How is the story "The Great Gatsby" an ironic inversion of a knightly quest for the grail?
The "knightly quest for the grail" is the search by heroes for that most elusive of objects, the cup Jesus used at the last supper. It is also used to mean anytime an individual attempts to acquire the ultimate object of their desire. In that sense, the grail could be a work of art, a rare fossil, or (as in The Great Gatsby) a human being.
In the Great Gatsby, Gatsby is on a quest to obtain Daisy. All of his actions seem geared toward getting her. He gets rich, moves near her, and throws elaborate parties in an attempt to lure her to him. He engages in subterfuge with Nick and has clandestine meetings with Daisy. In the same way that the nights spend their days trying to locate and acquire the grail, Gatsby does the same thing with Daisy.

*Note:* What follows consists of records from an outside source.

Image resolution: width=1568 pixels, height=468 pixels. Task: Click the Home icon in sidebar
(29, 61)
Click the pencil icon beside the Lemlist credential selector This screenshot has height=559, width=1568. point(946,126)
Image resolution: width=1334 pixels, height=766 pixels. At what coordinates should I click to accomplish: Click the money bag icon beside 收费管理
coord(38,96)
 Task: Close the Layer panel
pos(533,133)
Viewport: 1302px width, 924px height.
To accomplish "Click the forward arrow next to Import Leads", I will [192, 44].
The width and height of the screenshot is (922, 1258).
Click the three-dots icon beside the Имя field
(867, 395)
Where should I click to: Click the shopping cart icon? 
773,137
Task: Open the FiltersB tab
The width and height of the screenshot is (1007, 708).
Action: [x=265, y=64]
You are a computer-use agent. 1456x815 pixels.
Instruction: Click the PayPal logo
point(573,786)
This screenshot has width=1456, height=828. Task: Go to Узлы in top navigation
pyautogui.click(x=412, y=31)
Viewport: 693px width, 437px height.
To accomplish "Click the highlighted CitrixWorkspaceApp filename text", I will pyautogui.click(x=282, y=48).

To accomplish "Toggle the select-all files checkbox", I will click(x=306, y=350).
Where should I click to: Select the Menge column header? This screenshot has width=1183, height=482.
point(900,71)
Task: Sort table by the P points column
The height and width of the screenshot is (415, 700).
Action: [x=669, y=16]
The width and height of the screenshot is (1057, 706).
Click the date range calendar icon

The trick is in how your question is phrased: "ironic inversion." Inversion means "to turn something upside-down," which implies that we are looking for how the opposite of the grail story applies to The Great Gatsby. In grail terms, it would be like the grail searching for the knights. In Gatsby terms, it would be like Daisy coming to Gatsby, and that just doesn't happen in the story. Instead of an inversion of the grail stories, Gatsby seems to follow the pattern (including the theme of ultimately being denied.)